The problem promises to be particularly severe in rural areas as the Baby Boom generation — including boomer doctors — retire over the next dozen years, the newspaper reported.

Some blame the decision of U.S. medical schools to place tight caps on enrollments in the 1980s and ’90s, out of fear that managed health care, among other factors, was about to create a glut of doctors.

Indeed, U.S. medical schools have now reversed course, admitting 17,800 students — the largest entering class ever — in 2007.

So, because it takes three to seven years to train a doctor, the medical students now in the pipeline should start alleviating the problem by 2011 or 2012, right?

Maybe. One problem is that those new doctors will typically enter the market carrying $150,000 to $250,000 in debt for their educations. Because doctors are by definition smart enough to understand “compounding interest,” they’ll want to pay off those bills as quickly as possible, which can mean choosing specialties and locales that offer the best chance of good pay. Doing appendectomies in the Black Hills or the Ozarks — or in Tonopah — don’t make the top of that list.

But there are other problems. Dr.
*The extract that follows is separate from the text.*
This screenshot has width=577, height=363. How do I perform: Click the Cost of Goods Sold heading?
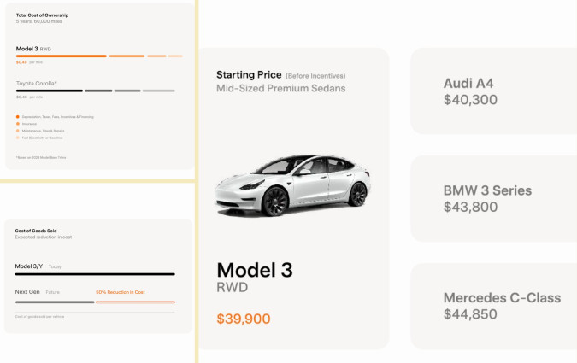click(36, 231)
David Lingle, working at Shore Memorial Hospital on the Chesapeake in eastern Virginia, worries, “Nobody will want to sign up for this job anymore.”
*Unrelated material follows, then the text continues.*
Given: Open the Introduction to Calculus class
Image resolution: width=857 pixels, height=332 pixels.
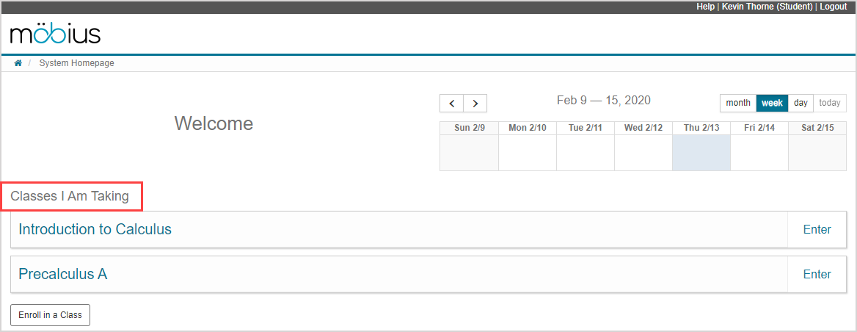Looking at the screenshot, I should pyautogui.click(x=95, y=229).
James King, president of the American Academy of Family Physicians, agrees. Some of his physician friends are telling their children to avoid medical school “because of all the hassles,” the family doctor from Selmer, Tenn., told USA Today. “They say it’s not worth the headaches anymore.”

Outside the military, there aren’t many careers that require training as lengthy, intense and expensive as that of a doctor, only to “reward” the successful graduate by throwing him into an environment where his career can be imperiled by an unhappy outcome not of his making.

On top of that, doctors today often find themselves sharing their paychecks with rafts of employees who aren’t nurses or medical specialists, but whose sole job is instead to negotiate with insurance companies claiming the right to overrule the doctor’s expertise, telling him what he can and cannot do if he expects to get paid.

And paid what? Today, a new surgeon can still expect to make $165,000 per year, climbing to somewhere between $220,000 and $300,000 after five years, according to Josef Fischer, chairman of surgery at Beth Israel Deaconess Medical Center in Boston.

With the government medical welfare “insurance” schemes promising ever more benefits as they hemorrhage cash, expect reimbursements to doctors to continue dropping, even as leading Democrats call — in essence — for doctors to be turned into government employees.

Can today’s new doctors still expect to make $200,000? And what would be the combined tax rate on a new member of the “greedy rich” making and investing that kind of money under a President Obama or a President Clinton?

“Are the best and the brightest going into medicine like they once did?” asks Dr. Fischer. “The answer is no. They are becoming investment bankers, attorneys and captains of industry because the American way — how prestigious things are — depends on the money.”

But it’s not just the prestige.

Bankers and attorneys rarely work round-the-clock shifts, liable to be hauled into court and ruined if they make a mistake in their 36th hour with only three hours sleep. They even get to go fishing occasionally, without worrying about being paged to deal with a gunshot or a traumatic amputation.

At the very least, “Good Samaritan Laws” should be expanded to limit the liability of physicians who agree to visit emergency rooms late at night, or anywhere else they confront a chaotic environment where a detailed work-up isn’t an option.

Doctors get paid a lot because of the value society puts on their skills, and the fact that not every kid has what it takes to become a competent surgeon.

Yet these are precisely the people who Democrats say should have their measly $800 tax rebate seized, because “they’re the greedy rich and they don’t need it.”

Under this idea of leveling and “social justice,” doctors don’t end up making that much more than carpenters and house painters.

If that sounds like a better system to you, feel free to schedule your next surgery in Moscow.